For each record below, output its text exactly and skip any picture.

**** Data to examine ****

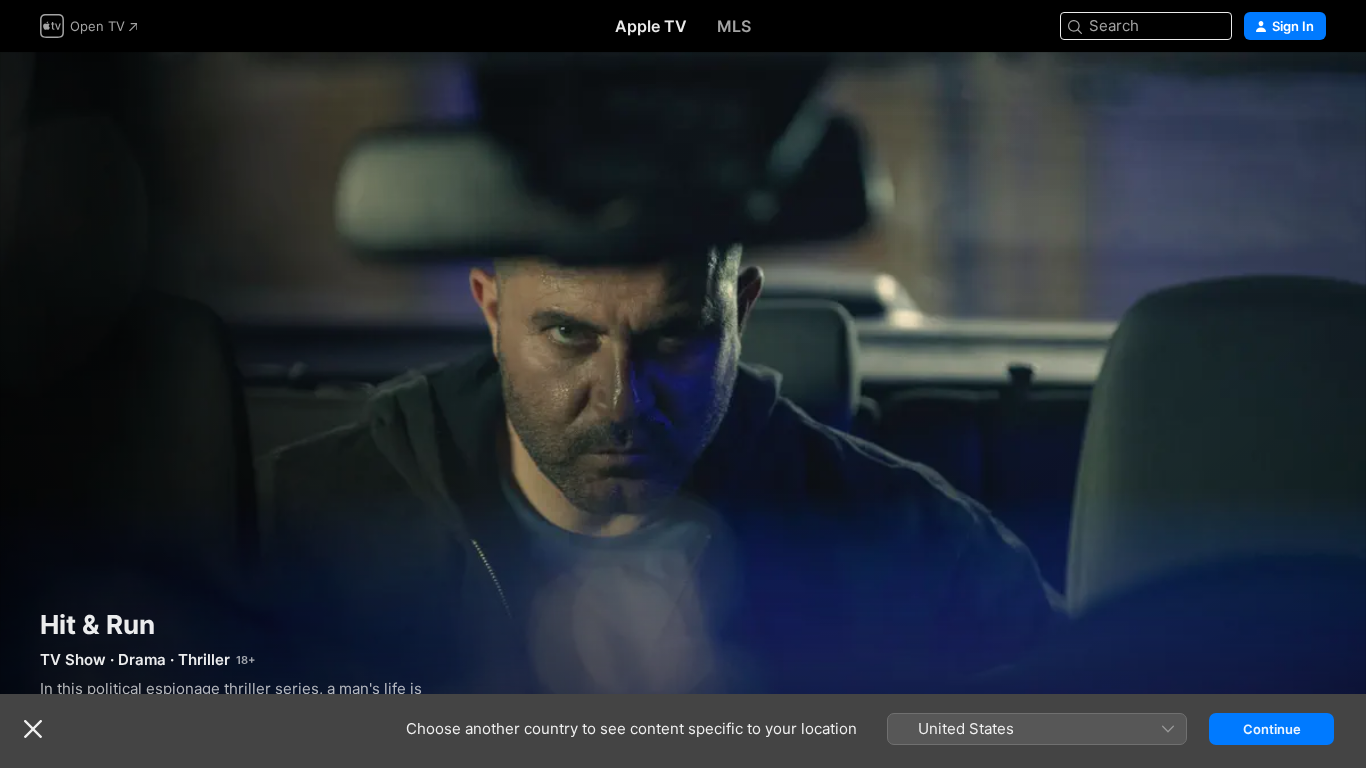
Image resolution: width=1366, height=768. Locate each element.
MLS (734, 26)
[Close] (33, 729)
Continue (1272, 729)
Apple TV (651, 26)
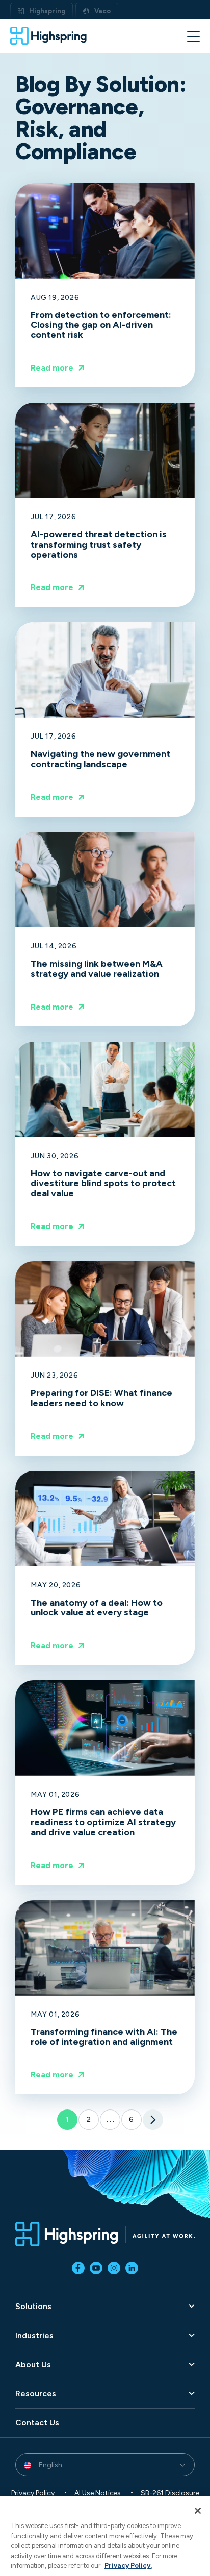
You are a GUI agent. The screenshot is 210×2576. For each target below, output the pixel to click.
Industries (34, 2336)
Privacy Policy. (128, 2565)
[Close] (198, 2510)
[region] (105, 2536)
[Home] (48, 36)
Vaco (102, 11)
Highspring (47, 11)
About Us (33, 2365)
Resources (35, 2394)
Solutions (33, 2306)
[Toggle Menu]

****

- _Solved problem_
Image resolution: width=1366, height=768. Locate each element.
MLS (734, 26)
[Close] (33, 729)
Continue (1272, 729)
Apple TV (651, 26)
You are a GUI agent. The screenshot is 210×2576. For each target below, output the pixel to click.
Industries (34, 2336)
Privacy Policy. (128, 2565)
[Close] (198, 2510)
[region] (105, 2536)
[Home] (48, 36)
Vaco (102, 11)
Highspring (47, 11)
About Us (33, 2365)
Resources (35, 2394)
Solutions (33, 2306)
[Toggle Menu]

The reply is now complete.